■ Given information
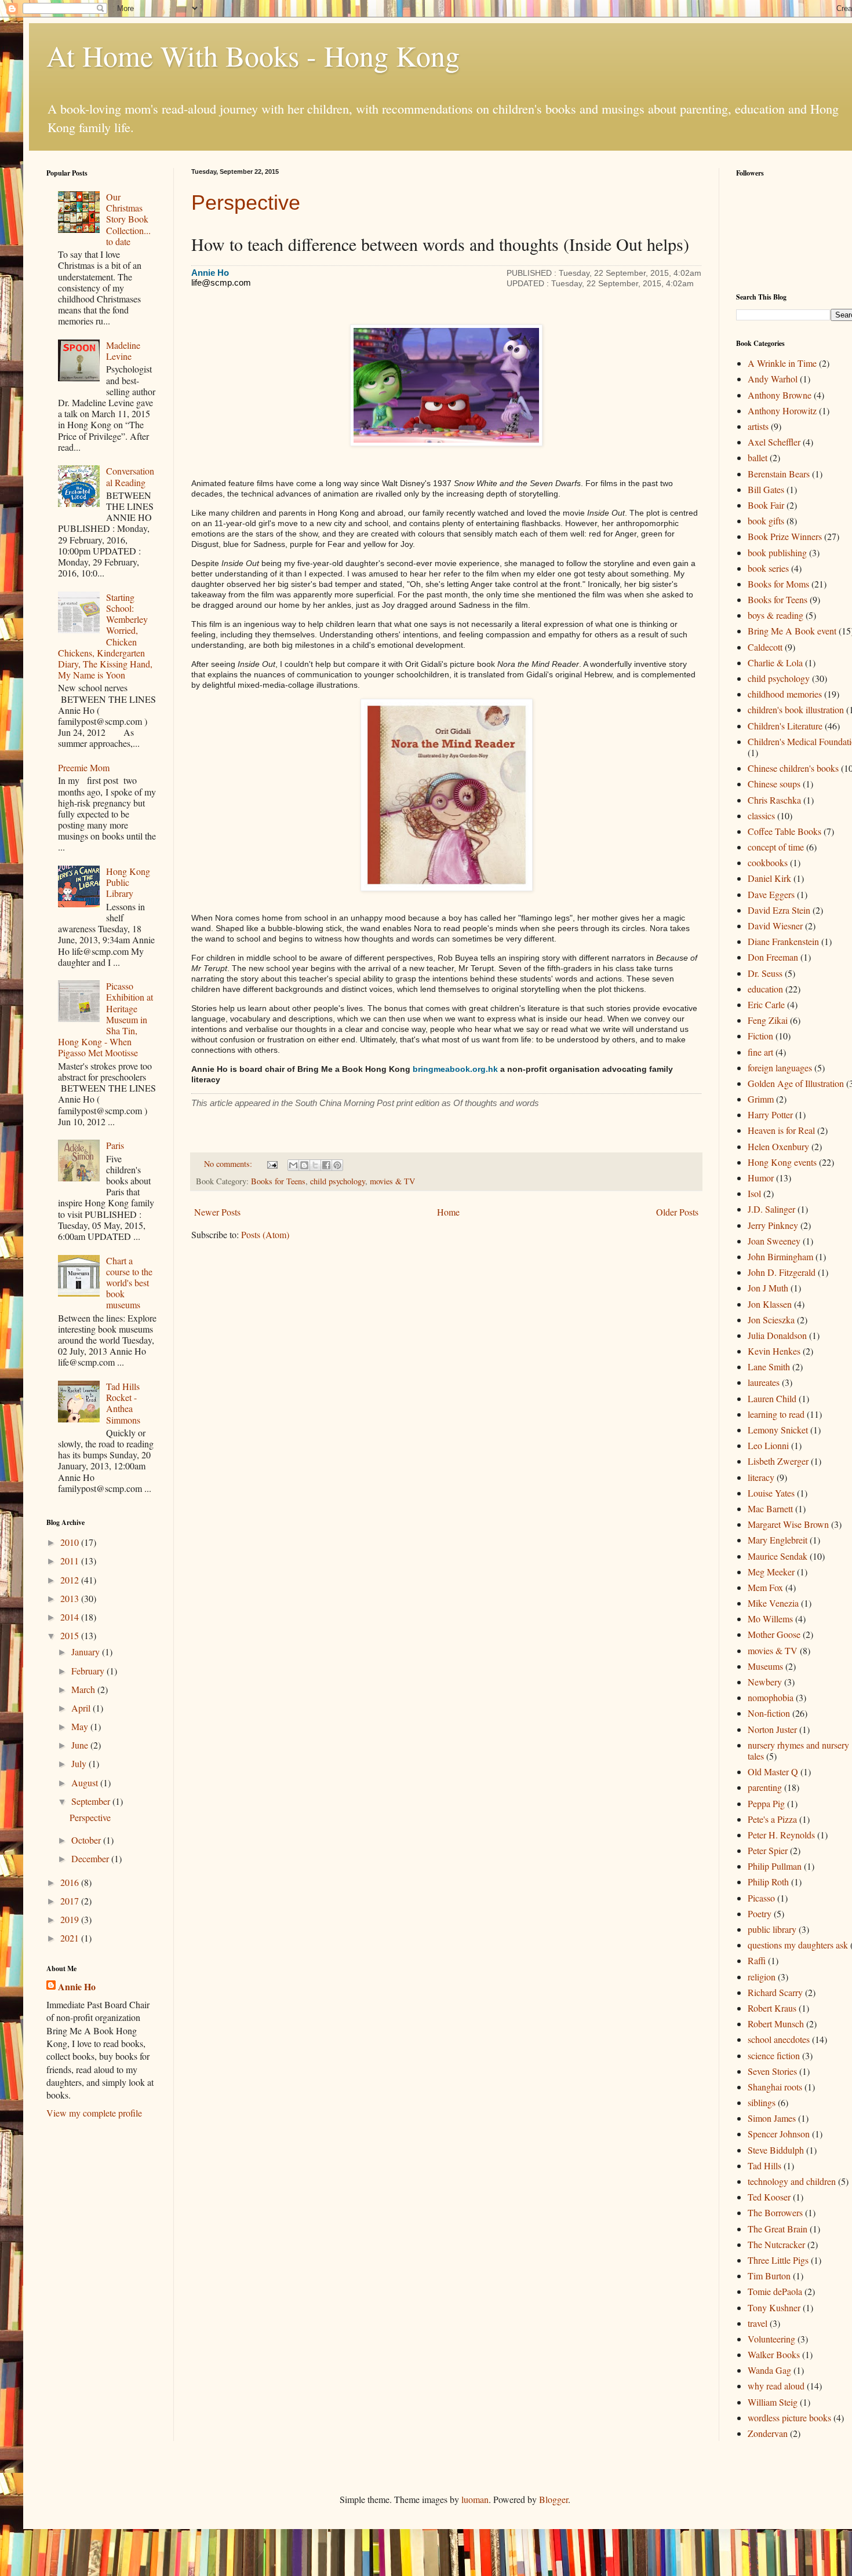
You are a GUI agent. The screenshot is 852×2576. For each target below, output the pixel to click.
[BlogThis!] (304, 1165)
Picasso (761, 1898)
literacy (761, 1477)
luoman (475, 2499)
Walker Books (774, 2354)
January (86, 1651)
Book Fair (766, 505)
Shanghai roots (775, 2087)
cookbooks (768, 862)
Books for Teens (278, 1181)
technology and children (792, 2181)
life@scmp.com (221, 282)
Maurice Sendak (777, 1556)
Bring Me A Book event (792, 631)
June (80, 1745)
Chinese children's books (793, 768)
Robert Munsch (776, 2023)
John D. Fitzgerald (781, 1272)
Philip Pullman (775, 1866)
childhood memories (785, 694)
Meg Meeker (771, 1572)
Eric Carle (766, 1004)
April (82, 1708)
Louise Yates (771, 1493)
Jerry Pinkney (773, 1225)
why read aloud (776, 2386)
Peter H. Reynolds (781, 1835)
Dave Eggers (771, 894)
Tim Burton (769, 2275)
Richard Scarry (775, 1992)
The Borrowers (775, 2212)
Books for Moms (778, 584)
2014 (70, 1617)
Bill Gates (766, 489)
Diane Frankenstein (783, 941)
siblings (761, 2102)
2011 (70, 1561)
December (91, 1858)
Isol (754, 1193)
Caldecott (765, 647)
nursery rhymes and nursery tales (798, 1750)
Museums (765, 1666)
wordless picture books (789, 2417)
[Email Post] (271, 1163)
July (80, 1763)
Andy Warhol (773, 379)
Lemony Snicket (778, 1430)
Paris (115, 1145)
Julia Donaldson (777, 1335)
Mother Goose (774, 1634)
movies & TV (392, 1181)
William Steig (773, 2402)
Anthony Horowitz (782, 410)
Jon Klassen (770, 1304)
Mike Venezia (773, 1603)
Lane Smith (769, 1366)
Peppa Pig (766, 1803)
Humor (761, 1178)
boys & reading (775, 615)
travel (757, 2323)
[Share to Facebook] (326, 1165)
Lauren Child (772, 1398)
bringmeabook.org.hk (455, 1069)
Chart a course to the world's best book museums (129, 1282)
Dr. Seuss (765, 973)
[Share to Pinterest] (337, 1165)
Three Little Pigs (778, 2260)
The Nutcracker (776, 2244)
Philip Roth (768, 1882)
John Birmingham (780, 1256)
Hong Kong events (782, 1162)
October (87, 1840)
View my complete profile (94, 2113)
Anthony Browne (779, 395)
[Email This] (293, 1165)
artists (758, 426)
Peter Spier (768, 1850)
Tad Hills (764, 2165)
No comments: (229, 1163)
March (84, 1689)
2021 (70, 1938)
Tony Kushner (774, 2307)
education (765, 989)
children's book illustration (796, 709)
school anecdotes (779, 2039)
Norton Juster (772, 1729)
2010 (70, 1542)
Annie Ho (77, 1986)
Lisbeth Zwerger (778, 1461)
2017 (70, 1901)
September (91, 1801)
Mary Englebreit (777, 1540)
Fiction (760, 1036)
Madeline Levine (123, 350)
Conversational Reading (130, 476)
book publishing (777, 552)
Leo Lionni (768, 1445)
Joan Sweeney (774, 1241)
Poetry (759, 1913)
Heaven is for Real (781, 1130)
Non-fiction (769, 1713)
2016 (70, 1882)
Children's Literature (785, 726)
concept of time (776, 847)
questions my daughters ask (798, 1945)
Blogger (553, 2499)
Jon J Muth (768, 1288)
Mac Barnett (770, 1508)
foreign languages (780, 1067)
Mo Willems (770, 1618)
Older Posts (677, 1212)
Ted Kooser (769, 2197)
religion (761, 1977)
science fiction (774, 2055)
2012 (70, 1580)
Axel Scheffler (774, 442)
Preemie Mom (84, 767)
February (89, 1671)
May (80, 1726)
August (85, 1782)
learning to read (776, 1414)
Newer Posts (217, 1212)
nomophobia (770, 1697)
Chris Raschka (774, 800)
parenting (765, 1787)
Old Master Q (773, 1771)
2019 (70, 1919)
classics (761, 815)
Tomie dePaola (775, 2291)
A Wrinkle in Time (782, 363)
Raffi (757, 1960)
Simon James (772, 2118)
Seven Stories (772, 2071)
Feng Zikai (768, 1020)
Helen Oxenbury (778, 1146)
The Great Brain (777, 2229)
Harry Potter (770, 1114)
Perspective (245, 202)
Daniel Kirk (769, 878)
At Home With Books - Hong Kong (253, 55)
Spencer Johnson (779, 2134)
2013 (70, 1598)
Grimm (761, 1099)
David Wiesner (775, 926)
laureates (764, 1382)
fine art (760, 1052)
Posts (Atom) (265, 1234)
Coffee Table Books (784, 831)
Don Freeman (773, 957)
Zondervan (768, 2433)
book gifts (766, 521)
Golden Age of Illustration (796, 1083)
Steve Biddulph (776, 2150)
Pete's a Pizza (772, 1819)
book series (768, 568)
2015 (70, 1635)
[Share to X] (315, 1165)
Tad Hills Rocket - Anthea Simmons (123, 1403)
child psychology (337, 1181)
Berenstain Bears (779, 474)
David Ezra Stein (779, 910)
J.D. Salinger (771, 1209)
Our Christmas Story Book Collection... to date (128, 219)
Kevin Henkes (774, 1351)
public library (772, 1929)
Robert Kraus (772, 2008)
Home (448, 1212)
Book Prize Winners (785, 536)
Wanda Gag (769, 2370)
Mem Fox (765, 1587)
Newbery (765, 1682)
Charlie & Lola (775, 662)
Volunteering (771, 2339)
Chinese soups (774, 784)
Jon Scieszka (771, 1319)
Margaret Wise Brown (788, 1524)
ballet (757, 457)
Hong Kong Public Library (128, 882)
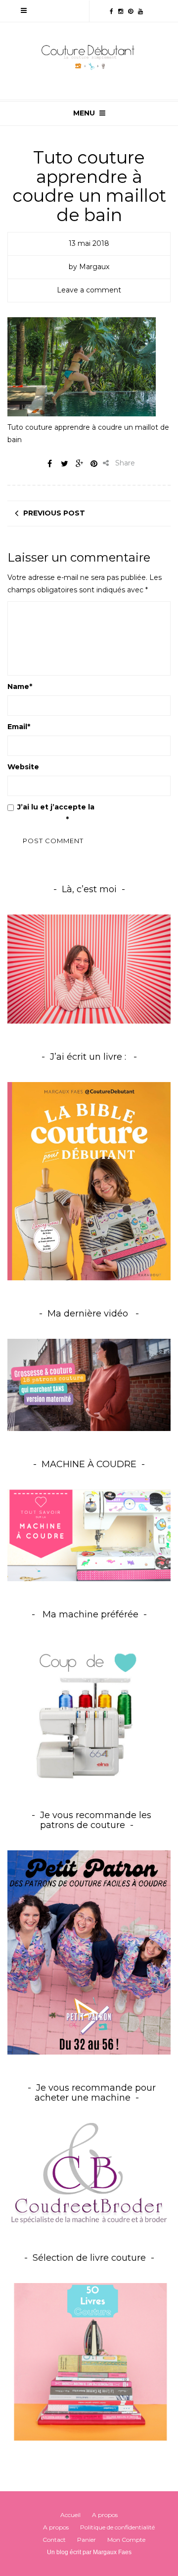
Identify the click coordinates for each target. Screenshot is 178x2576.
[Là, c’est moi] (89, 969)
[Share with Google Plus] (79, 463)
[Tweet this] (64, 463)
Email (18, 726)
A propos (105, 2515)
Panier (86, 2539)
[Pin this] (94, 463)
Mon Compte (126, 2539)
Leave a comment (89, 290)
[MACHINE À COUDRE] (89, 1534)
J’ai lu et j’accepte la (74, 813)
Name (19, 686)
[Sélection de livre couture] (89, 2363)
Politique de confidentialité (117, 2527)
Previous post (54, 513)
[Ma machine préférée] (89, 1711)
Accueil (70, 2515)
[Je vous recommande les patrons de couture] (89, 1951)
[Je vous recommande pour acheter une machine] (89, 2173)
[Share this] (49, 463)
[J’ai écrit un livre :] (89, 1181)
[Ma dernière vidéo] (89, 1385)
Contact (54, 2539)
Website (23, 766)
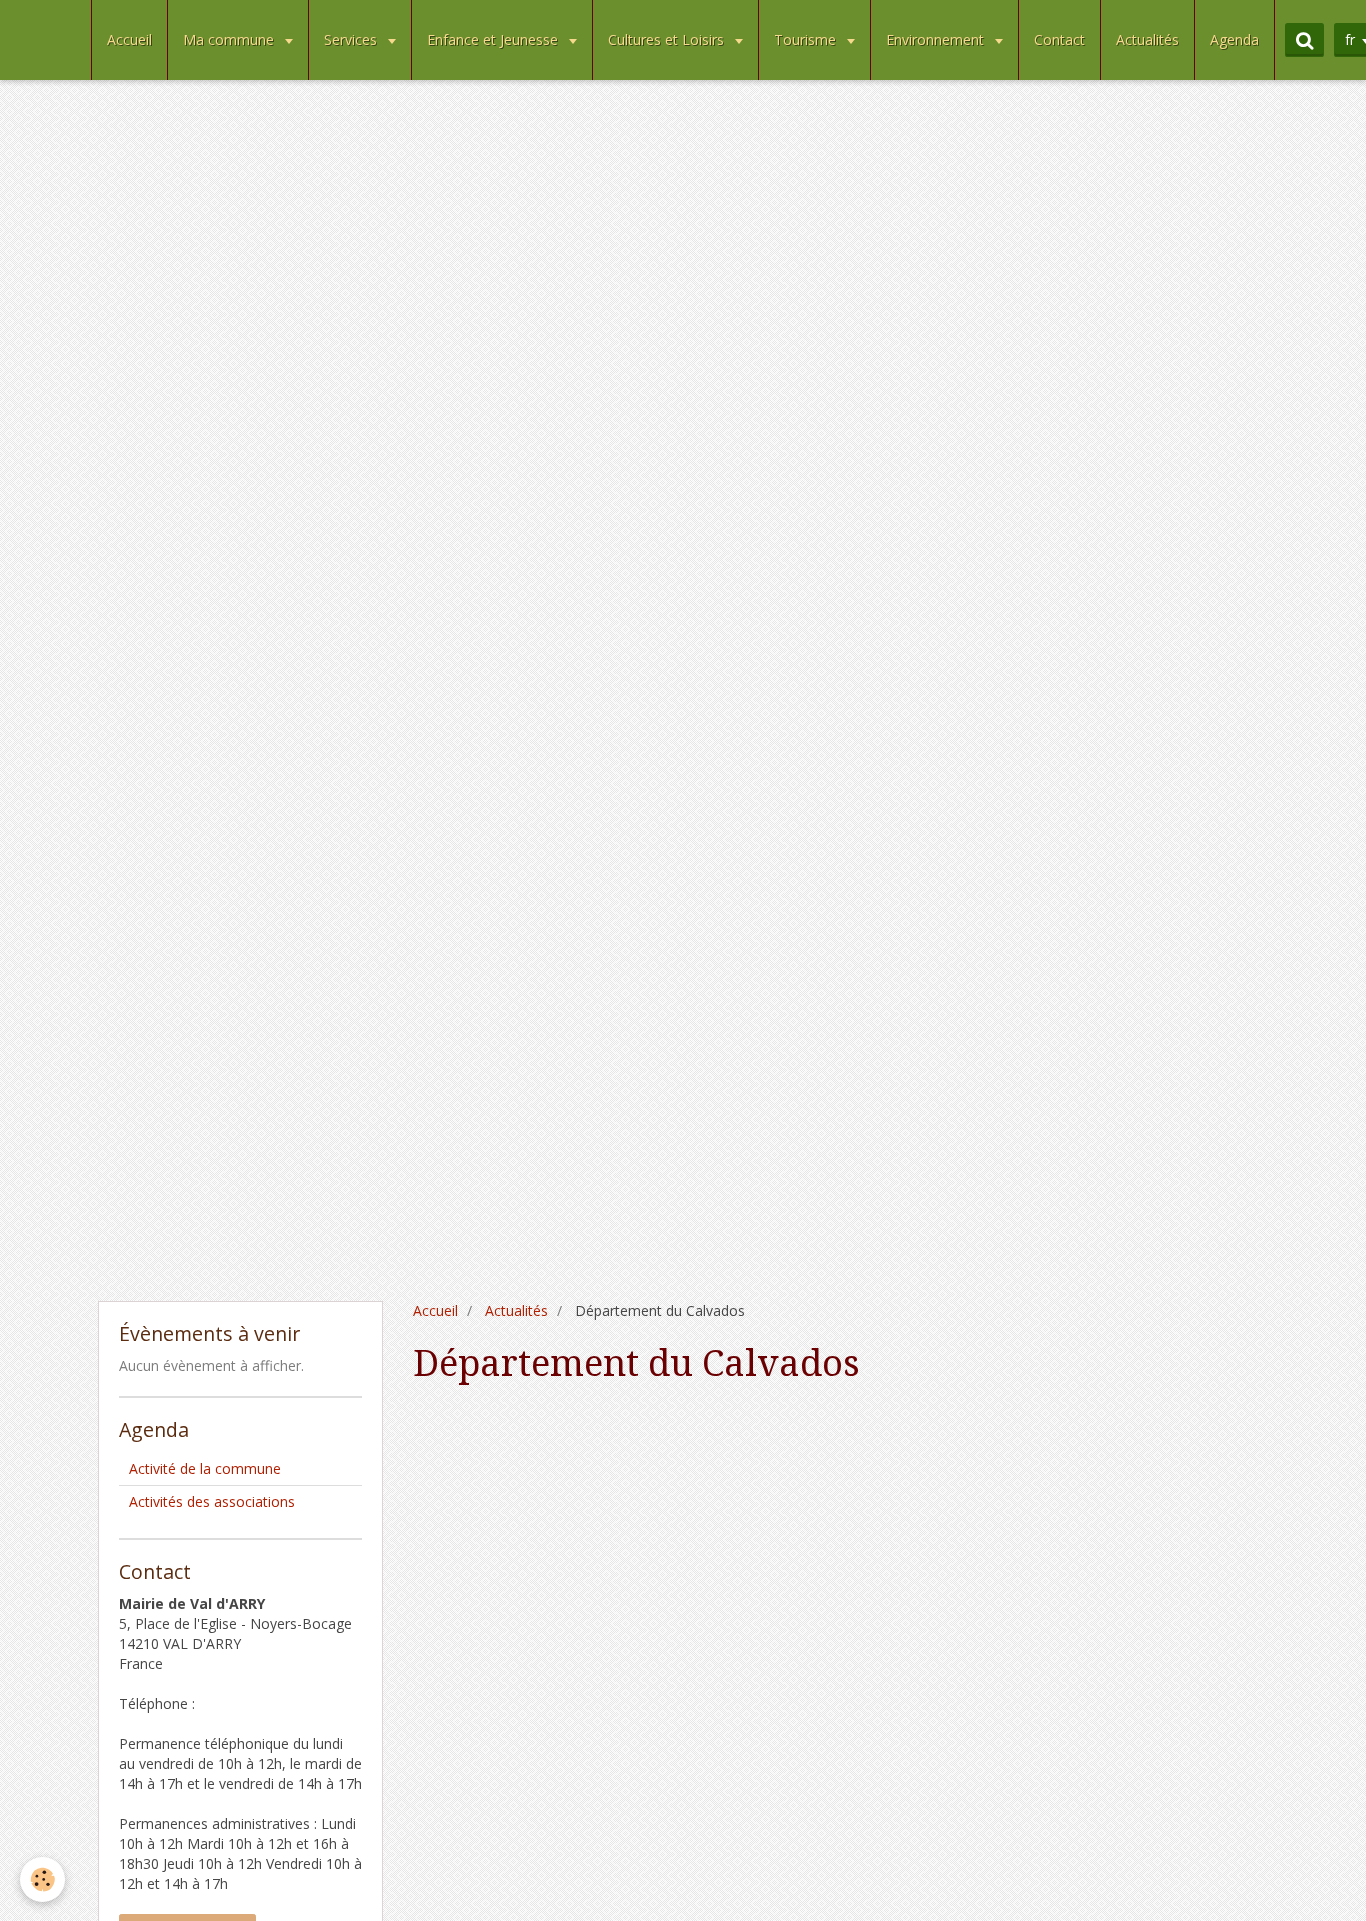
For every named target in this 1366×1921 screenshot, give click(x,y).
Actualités (1147, 39)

■ How to complete this task
All lines in the listing above from the line containing "Mo Willems (770, 1618)" to the line containing "nomophobia (770, 1697)", inclusive, should be retyped exactly; no other lines should appear.

■ Answer box
Mo Willems (770, 1618)
Older Posts (677, 1212)
Ted Kooser (769, 2197)
religion (761, 1977)
science fiction (774, 2055)
2012 (70, 1580)
Axel Scheffler (774, 442)
Preemie Mom (84, 767)
February (89, 1671)
May (80, 1726)
August (85, 1782)
learning to read (776, 1414)
Newer Posts (217, 1212)
nomophobia (770, 1697)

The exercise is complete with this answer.